Items contained in a dataset:

○ ○ ○ ○ ○

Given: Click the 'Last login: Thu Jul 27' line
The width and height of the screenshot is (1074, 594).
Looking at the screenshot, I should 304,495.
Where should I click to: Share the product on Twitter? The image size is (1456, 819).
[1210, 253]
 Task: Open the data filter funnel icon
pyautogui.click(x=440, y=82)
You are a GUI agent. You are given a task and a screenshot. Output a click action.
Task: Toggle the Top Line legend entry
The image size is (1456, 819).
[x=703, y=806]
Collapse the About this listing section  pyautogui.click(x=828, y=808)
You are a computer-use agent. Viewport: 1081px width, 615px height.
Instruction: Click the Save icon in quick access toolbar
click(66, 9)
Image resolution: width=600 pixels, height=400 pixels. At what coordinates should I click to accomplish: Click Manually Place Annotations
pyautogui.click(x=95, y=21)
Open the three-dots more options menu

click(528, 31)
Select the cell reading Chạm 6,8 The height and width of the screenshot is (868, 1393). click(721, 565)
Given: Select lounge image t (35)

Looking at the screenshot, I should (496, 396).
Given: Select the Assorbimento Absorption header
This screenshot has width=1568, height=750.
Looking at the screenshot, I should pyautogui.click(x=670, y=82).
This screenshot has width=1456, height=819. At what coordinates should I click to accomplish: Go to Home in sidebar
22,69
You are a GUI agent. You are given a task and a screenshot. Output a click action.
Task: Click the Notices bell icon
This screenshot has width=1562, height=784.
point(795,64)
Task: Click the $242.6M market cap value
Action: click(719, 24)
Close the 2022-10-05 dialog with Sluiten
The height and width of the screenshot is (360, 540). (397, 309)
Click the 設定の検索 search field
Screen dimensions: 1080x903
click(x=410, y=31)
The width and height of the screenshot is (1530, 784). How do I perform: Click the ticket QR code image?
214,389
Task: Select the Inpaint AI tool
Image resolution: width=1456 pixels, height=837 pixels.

○ ○ ○ ○ ○

Problem: Return every line of the items above without any changes.

Result of this task:
Given: Click the 'Last login: Thu Jul 27' line
The width and height of the screenshot is (1074, 594).
Looking at the screenshot, I should 304,495.
Where should I click to: Share the product on Twitter? The image size is (1456, 819).
[1210, 253]
 Task: Open the data filter funnel icon
pyautogui.click(x=440, y=82)
You are a GUI agent. You are given a task and a screenshot. Output a click action.
Task: Toggle the Top Line legend entry
The image size is (1456, 819).
[x=703, y=806]
Collapse the About this listing section  pyautogui.click(x=828, y=808)
You are a computer-use agent. Viewport: 1081px width, 615px height.
Instruction: Click the Save icon in quick access toolbar
click(66, 9)
Image resolution: width=600 pixels, height=400 pixels. At what coordinates should I click to accomplish: Click Manually Place Annotations
pyautogui.click(x=95, y=21)
Open the three-dots more options menu

click(528, 31)
Select the cell reading Chạm 6,8 The height and width of the screenshot is (868, 1393). click(721, 565)
Given: Select lounge image t (35)

Looking at the screenshot, I should (496, 396).
Given: Select the Assorbimento Absorption header
This screenshot has width=1568, height=750.
Looking at the screenshot, I should pyautogui.click(x=670, y=82).
This screenshot has width=1456, height=819. At what coordinates should I click to accomplish: Go to Home in sidebar
22,69
You are a GUI agent. You are given a task and a screenshot. Output a click action.
Task: Click the Notices bell icon
This screenshot has width=1562, height=784.
point(795,64)
Task: Click the $242.6M market cap value
Action: click(719, 24)
Close the 2022-10-05 dialog with Sluiten
The height and width of the screenshot is (360, 540). (397, 309)
Click the 設定の検索 search field
Screen dimensions: 1080x903
click(x=410, y=31)
The width and height of the screenshot is (1530, 784). How do I perform: Click the ticket QR code image?
214,389
Task: Select the Inpaint AI tool
Image resolution: width=1456 pixels, height=837 pixels.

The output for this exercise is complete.